• [PROVIDED RECORDS]:
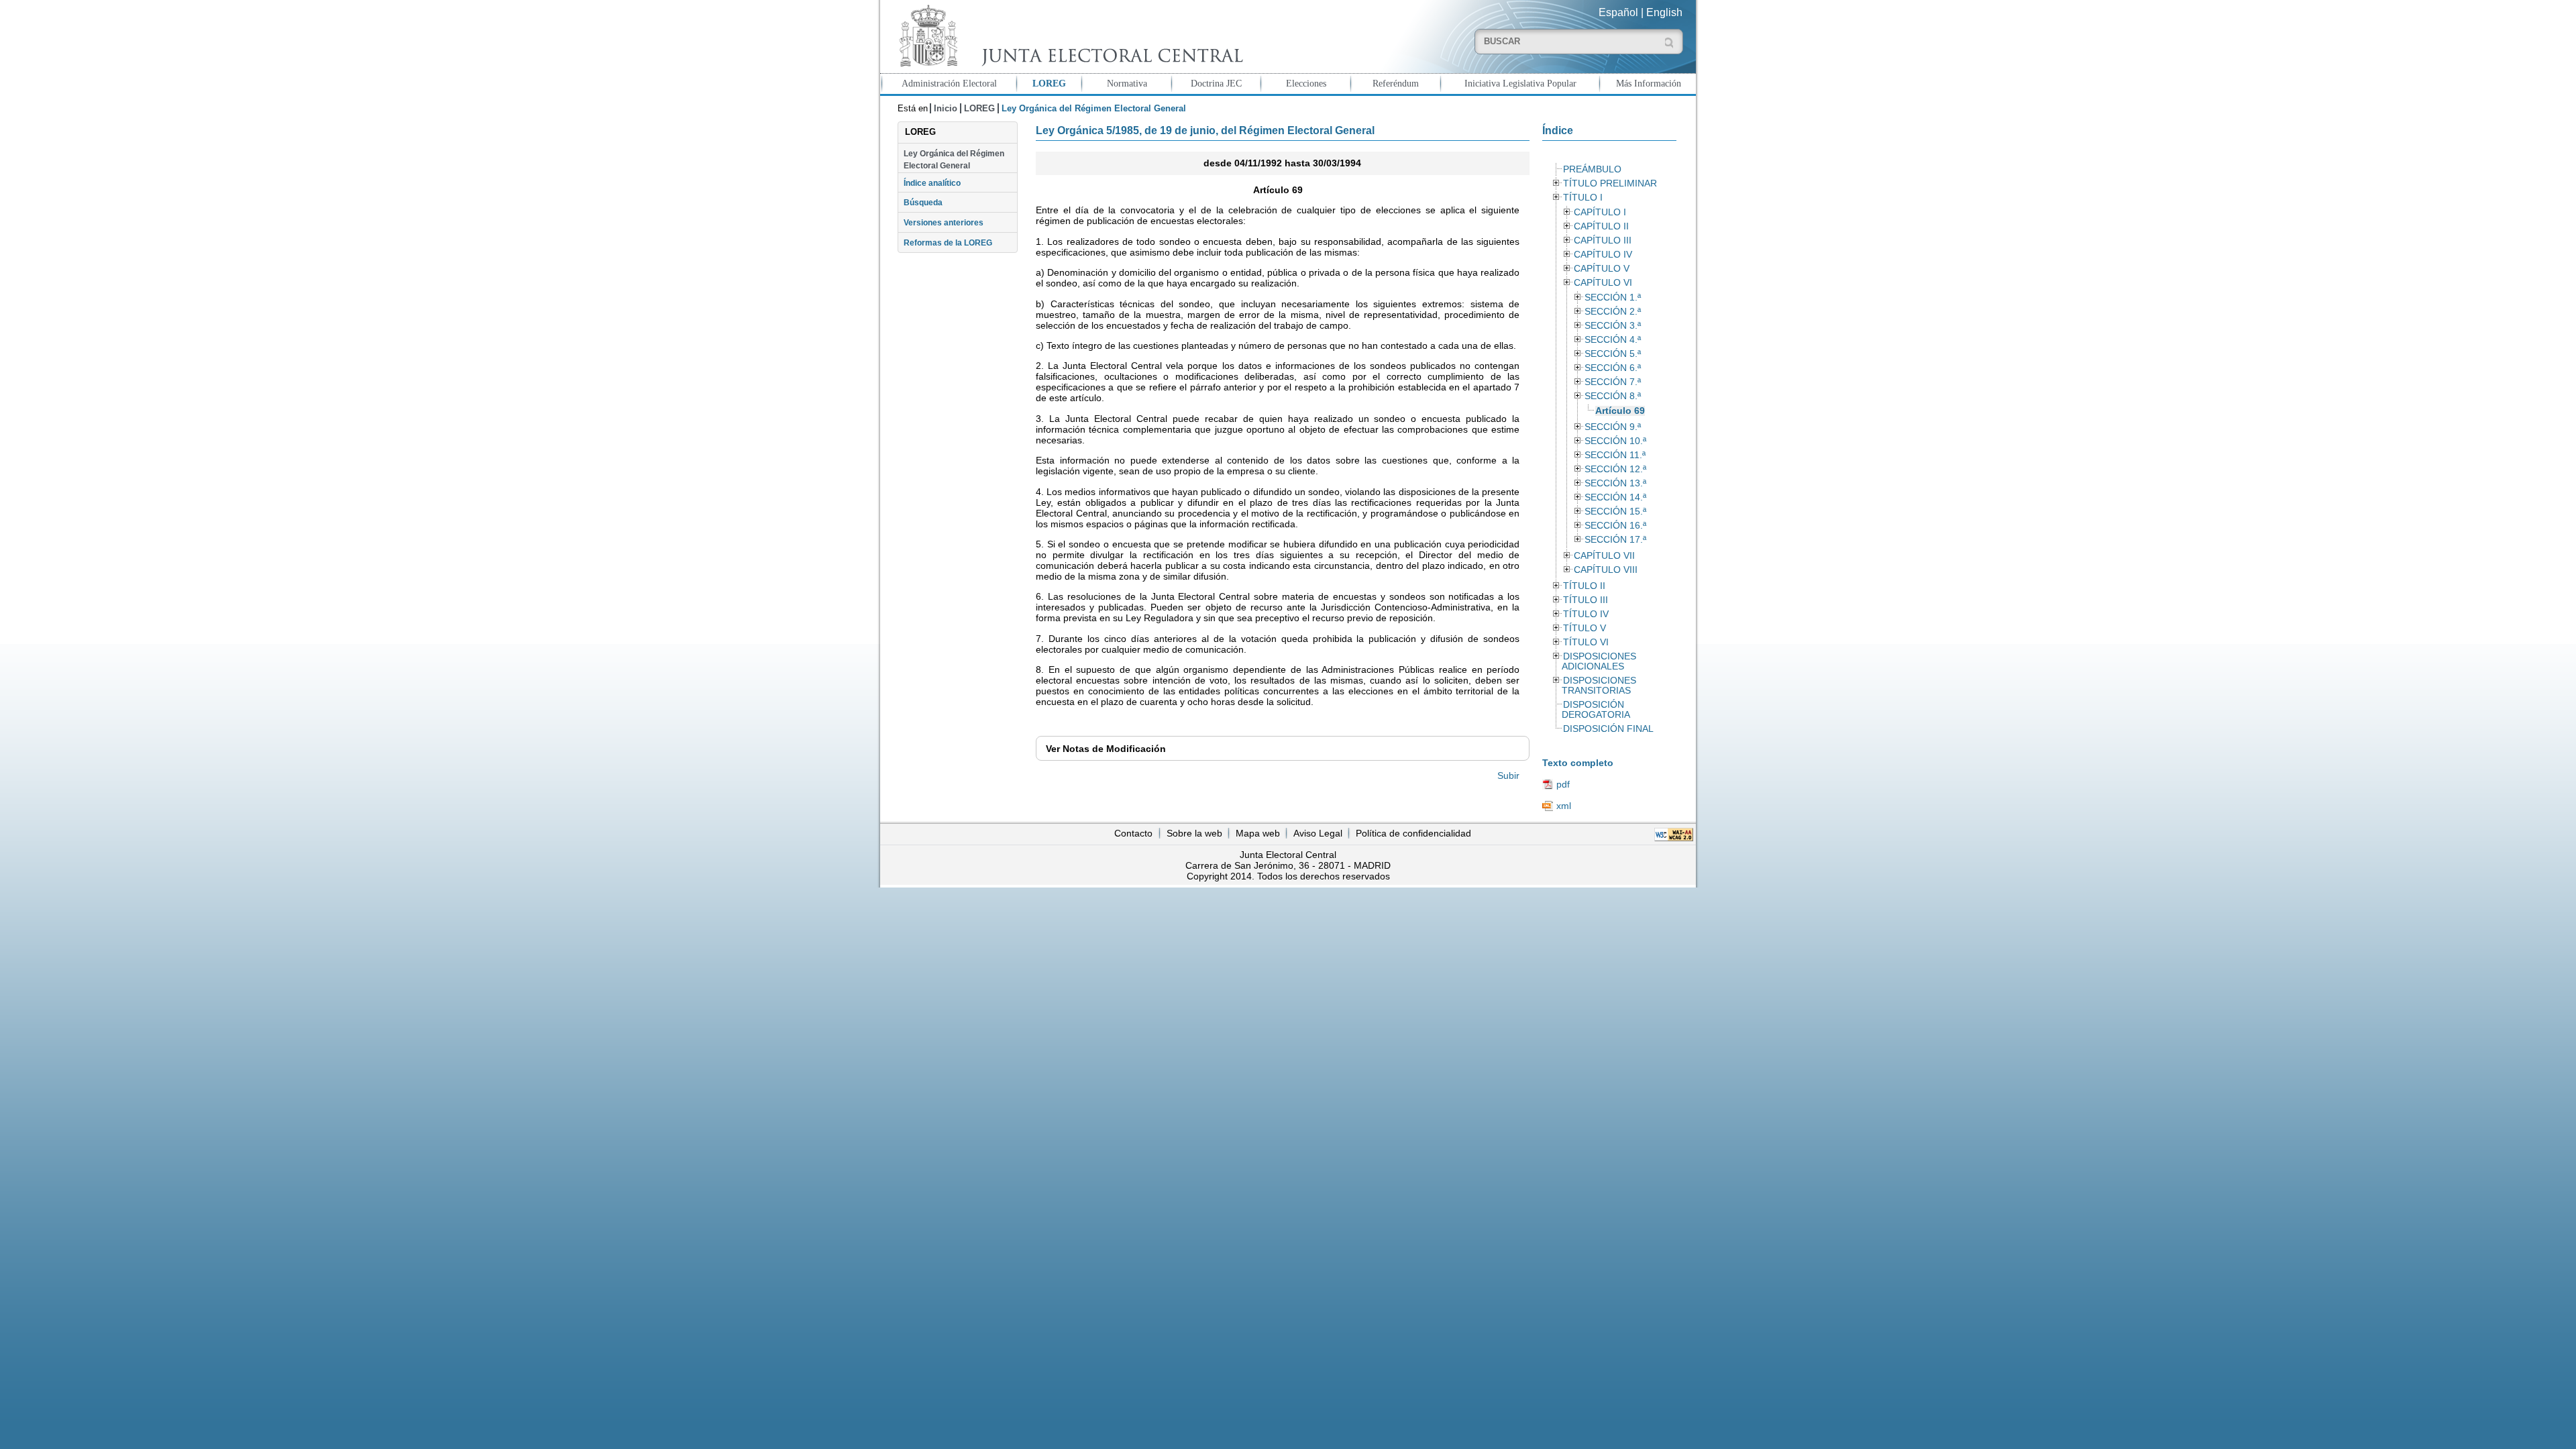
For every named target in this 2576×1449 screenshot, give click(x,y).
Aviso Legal (1317, 833)
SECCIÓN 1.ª (1613, 297)
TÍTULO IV (1586, 614)
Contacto (1133, 833)
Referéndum (1396, 83)
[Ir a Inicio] (1068, 36)
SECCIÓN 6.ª (1613, 368)
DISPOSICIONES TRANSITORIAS (1598, 686)
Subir (1508, 775)
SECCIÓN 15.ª (1615, 511)
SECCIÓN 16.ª (1615, 526)
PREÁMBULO (1592, 169)
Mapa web (1258, 833)
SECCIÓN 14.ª (1615, 497)
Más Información (1648, 83)
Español (1618, 12)
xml (1563, 805)
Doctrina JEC (1216, 83)
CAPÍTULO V (1601, 269)
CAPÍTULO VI (1603, 283)
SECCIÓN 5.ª (1613, 354)
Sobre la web (1194, 833)
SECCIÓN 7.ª (1613, 382)
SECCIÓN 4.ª (1613, 340)
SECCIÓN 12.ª (1615, 469)
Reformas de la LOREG (948, 243)
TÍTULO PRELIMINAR (1610, 183)
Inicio (945, 108)
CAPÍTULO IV (1603, 255)
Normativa (1127, 83)
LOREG (1049, 83)
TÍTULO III (1585, 600)
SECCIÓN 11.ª (1615, 455)
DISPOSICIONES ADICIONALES (1598, 661)
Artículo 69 (1620, 411)
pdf (1563, 784)
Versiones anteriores (943, 222)
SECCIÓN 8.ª (1613, 396)
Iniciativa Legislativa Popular (1520, 83)
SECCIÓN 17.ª (1615, 540)
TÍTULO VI (1586, 642)
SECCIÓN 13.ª (1615, 483)
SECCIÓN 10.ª (1615, 441)
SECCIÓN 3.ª (1613, 326)
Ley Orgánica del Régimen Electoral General (954, 159)
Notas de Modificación (1106, 748)
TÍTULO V (1584, 628)
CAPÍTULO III (1602, 240)
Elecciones (1306, 83)
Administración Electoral (949, 83)
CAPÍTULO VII (1604, 556)
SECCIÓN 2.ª (1613, 312)
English (1664, 12)
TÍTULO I (1583, 198)
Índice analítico (932, 183)
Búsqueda (923, 202)
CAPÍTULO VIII (1606, 570)
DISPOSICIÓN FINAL (1608, 729)
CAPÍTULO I (1600, 212)
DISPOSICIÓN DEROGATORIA (1596, 710)
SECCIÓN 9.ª (1613, 427)
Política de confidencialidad (1413, 833)
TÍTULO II (1584, 586)
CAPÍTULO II (1601, 226)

• [ASSIGNMENT]: Which lines in the records above hold the string "DISPOSICIÓN"? Copy each of them.

• [SOLUTION FOR THIS TASK]:
DISPOSICIÓN FINAL (1608, 729)
DISPOSICIÓN DEROGATORIA (1596, 710)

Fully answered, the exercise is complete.